** WHAT YOU ARE ASKED TO DO **
Scan the entries for lines with the word "Read", then copy those lines.

(Collected data)
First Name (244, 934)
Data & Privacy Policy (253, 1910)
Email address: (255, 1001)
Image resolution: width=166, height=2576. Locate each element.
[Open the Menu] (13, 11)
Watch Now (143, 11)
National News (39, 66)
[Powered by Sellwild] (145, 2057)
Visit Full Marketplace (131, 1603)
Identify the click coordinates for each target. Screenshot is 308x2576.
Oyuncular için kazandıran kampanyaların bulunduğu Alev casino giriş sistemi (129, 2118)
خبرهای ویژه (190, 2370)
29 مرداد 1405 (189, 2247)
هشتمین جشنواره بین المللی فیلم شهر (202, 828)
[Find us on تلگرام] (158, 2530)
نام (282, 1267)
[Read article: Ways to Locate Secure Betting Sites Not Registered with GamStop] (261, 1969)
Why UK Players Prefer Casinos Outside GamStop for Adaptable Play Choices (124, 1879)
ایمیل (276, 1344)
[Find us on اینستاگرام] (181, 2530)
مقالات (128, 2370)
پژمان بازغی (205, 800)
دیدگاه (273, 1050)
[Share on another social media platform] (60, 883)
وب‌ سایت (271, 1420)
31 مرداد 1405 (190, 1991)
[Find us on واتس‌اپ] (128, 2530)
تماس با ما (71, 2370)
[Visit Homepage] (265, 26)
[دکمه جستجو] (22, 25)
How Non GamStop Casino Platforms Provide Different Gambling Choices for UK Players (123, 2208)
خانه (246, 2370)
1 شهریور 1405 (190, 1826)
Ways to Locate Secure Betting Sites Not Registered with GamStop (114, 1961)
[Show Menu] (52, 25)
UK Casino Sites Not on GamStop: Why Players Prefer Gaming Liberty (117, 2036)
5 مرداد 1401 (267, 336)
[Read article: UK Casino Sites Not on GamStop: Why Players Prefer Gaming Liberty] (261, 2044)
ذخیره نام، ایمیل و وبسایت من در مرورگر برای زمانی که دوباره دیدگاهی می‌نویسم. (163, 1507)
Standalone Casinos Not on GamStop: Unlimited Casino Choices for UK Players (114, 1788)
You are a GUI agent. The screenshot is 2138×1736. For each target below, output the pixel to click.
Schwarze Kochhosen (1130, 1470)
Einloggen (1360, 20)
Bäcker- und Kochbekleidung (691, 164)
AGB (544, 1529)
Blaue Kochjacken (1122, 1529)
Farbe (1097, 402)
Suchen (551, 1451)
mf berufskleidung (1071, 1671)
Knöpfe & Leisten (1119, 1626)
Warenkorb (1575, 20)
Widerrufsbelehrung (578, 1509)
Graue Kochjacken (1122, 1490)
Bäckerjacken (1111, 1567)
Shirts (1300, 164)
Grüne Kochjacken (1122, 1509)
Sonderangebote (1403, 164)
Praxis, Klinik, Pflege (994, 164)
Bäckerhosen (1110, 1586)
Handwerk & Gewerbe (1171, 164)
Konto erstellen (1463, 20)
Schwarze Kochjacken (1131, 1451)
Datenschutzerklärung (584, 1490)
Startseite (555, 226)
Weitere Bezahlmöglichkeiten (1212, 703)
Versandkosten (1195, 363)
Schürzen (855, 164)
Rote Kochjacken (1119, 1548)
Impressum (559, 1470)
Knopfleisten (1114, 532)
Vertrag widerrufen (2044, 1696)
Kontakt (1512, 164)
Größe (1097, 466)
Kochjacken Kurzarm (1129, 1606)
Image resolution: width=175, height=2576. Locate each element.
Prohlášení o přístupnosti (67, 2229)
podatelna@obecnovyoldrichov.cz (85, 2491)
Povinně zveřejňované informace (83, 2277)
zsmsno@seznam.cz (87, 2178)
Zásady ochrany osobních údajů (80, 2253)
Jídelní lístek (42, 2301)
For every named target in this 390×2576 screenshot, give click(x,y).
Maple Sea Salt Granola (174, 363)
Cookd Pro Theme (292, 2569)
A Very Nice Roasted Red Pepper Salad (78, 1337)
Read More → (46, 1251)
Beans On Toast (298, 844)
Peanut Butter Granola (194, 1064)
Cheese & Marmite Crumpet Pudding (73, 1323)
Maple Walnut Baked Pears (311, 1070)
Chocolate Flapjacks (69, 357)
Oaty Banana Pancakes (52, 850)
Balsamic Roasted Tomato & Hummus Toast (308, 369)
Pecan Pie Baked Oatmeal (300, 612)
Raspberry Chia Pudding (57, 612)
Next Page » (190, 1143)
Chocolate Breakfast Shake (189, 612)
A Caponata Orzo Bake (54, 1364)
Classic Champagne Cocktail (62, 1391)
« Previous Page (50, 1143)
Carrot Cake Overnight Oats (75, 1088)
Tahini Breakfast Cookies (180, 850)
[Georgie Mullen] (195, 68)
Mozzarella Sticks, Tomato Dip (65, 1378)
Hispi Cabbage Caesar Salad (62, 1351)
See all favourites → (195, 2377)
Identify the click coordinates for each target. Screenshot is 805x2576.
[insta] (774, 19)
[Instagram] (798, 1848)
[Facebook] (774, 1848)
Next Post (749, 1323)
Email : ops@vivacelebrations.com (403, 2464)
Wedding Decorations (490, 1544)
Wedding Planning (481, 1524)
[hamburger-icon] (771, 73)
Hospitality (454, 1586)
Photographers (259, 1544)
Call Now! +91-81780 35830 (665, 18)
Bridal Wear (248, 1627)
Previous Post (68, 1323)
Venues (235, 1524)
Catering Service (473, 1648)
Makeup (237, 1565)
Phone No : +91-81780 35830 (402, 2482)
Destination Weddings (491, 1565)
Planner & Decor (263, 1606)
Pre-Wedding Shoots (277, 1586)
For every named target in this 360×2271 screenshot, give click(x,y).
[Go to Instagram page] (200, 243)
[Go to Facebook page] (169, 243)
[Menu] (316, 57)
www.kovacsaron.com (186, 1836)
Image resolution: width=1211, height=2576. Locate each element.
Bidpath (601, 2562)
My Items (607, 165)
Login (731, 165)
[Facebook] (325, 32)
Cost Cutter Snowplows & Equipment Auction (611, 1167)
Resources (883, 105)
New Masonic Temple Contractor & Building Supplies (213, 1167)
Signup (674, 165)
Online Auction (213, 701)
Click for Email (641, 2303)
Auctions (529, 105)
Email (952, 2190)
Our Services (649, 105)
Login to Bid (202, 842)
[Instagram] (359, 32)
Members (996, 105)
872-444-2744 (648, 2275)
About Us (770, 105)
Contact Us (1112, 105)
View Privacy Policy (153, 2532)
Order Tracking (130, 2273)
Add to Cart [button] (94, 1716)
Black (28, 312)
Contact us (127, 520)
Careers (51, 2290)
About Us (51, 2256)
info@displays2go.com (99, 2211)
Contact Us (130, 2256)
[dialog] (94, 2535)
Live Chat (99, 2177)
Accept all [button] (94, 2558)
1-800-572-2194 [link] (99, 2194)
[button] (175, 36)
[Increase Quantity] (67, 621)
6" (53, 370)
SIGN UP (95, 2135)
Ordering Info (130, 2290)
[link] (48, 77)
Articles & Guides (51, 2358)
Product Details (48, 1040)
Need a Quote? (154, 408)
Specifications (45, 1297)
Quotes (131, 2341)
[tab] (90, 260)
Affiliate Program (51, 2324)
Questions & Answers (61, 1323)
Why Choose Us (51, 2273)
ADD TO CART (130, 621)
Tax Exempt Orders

** WRITTEN REPLY **
[Read article: Ways to Locate Secure Betting Sites Not Registered with GamStop] (261, 1969)
[Read article: UK Casino Sites Not on GamStop: Why Players Prefer Gaming Liberty] (261, 2044)
Read More → (46, 1251)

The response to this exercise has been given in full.